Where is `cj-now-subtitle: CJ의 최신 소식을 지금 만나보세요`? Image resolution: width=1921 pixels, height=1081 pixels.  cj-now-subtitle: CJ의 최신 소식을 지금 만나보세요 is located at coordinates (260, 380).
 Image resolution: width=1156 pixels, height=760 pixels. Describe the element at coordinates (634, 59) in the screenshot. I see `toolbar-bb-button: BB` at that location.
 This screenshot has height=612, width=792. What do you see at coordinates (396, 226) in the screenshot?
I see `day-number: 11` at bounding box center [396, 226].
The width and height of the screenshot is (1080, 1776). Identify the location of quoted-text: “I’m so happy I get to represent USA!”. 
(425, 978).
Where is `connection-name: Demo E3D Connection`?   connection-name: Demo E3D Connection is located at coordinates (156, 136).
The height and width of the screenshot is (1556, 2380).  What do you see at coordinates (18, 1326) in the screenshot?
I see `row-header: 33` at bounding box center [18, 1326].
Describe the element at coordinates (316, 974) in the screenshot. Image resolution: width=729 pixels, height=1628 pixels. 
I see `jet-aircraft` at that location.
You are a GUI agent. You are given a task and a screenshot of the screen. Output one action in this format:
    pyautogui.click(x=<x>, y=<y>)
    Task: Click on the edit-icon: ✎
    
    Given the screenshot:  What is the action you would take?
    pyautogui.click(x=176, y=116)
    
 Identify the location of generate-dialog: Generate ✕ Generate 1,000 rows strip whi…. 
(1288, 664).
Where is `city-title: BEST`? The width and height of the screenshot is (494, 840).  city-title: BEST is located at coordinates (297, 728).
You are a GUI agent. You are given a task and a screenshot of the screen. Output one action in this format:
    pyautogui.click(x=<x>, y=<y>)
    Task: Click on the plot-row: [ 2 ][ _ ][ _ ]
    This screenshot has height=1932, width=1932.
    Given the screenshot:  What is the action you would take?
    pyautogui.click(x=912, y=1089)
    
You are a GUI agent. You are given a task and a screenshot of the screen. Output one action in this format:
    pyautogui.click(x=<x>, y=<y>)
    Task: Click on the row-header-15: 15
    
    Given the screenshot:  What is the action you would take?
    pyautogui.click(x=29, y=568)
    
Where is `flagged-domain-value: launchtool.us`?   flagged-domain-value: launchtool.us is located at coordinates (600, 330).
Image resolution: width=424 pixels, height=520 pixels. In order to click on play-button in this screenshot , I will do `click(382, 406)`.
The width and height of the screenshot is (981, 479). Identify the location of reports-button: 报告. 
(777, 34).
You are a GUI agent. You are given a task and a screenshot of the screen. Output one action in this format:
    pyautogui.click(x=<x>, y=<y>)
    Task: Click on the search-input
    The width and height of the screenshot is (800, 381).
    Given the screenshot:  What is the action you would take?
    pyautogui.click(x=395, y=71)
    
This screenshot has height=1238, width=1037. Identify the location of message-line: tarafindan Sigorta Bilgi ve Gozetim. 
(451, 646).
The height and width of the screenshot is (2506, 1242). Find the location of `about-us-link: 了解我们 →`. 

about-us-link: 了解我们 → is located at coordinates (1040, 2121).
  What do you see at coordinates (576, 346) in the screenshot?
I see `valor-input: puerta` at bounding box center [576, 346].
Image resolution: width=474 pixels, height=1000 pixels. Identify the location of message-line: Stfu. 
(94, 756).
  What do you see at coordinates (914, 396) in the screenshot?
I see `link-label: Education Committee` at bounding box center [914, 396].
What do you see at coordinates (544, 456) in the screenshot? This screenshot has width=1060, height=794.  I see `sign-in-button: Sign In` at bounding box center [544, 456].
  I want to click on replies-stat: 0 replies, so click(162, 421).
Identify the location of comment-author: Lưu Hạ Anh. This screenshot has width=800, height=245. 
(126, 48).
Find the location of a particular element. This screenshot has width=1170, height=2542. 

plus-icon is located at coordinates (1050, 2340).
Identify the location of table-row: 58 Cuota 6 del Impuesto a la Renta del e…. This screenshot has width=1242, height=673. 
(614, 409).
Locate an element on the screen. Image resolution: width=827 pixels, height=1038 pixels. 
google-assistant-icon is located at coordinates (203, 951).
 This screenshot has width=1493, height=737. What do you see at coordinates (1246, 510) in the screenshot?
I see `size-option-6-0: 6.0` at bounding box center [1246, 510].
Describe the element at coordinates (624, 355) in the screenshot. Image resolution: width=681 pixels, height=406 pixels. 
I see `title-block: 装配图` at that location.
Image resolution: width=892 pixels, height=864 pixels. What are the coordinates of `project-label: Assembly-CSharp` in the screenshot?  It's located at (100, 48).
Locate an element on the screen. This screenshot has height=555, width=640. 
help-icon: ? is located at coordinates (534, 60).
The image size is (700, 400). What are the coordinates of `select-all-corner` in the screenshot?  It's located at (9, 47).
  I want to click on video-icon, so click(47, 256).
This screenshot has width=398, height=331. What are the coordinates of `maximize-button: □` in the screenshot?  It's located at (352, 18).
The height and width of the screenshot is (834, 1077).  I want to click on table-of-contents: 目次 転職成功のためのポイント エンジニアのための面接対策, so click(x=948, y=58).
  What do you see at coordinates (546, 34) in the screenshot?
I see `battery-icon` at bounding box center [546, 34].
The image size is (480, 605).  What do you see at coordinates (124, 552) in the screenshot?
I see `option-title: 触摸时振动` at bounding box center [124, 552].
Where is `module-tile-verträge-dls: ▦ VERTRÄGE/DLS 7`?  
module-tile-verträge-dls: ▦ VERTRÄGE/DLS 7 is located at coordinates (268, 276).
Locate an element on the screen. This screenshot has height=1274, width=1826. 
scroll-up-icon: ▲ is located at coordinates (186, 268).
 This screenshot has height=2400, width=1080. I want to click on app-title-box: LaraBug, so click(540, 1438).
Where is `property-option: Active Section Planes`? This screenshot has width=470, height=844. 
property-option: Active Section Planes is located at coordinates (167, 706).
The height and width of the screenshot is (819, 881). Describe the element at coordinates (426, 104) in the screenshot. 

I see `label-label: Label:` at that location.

**TASK TO COMPLETE:** Can you reproduce word for word the lines of the listing starting at the line containing "The height and width of the screenshot is (834, 1077)." and ending at the line containing "This screenshot has height=2400, width=1080.", with both of those lines included?

**OUTPUT OF THE TASK:**
The height and width of the screenshot is (834, 1077).  I want to click on table-of-contents: 目次 転職成功のためのポイント エンジニアのための面接対策, so click(x=948, y=58).
  What do you see at coordinates (546, 34) in the screenshot?
I see `battery-icon` at bounding box center [546, 34].
The image size is (480, 605).  What do you see at coordinates (124, 552) in the screenshot?
I see `option-title: 触摸时振动` at bounding box center [124, 552].
Where is `module-tile-verträge-dls: ▦ VERTRÄGE/DLS 7`?  
module-tile-verträge-dls: ▦ VERTRÄGE/DLS 7 is located at coordinates (268, 276).
Locate an element on the screen. This screenshot has height=1274, width=1826. 
scroll-up-icon: ▲ is located at coordinates (186, 268).
 This screenshot has height=2400, width=1080. I want to click on app-title-box: LaraBug, so click(540, 1438).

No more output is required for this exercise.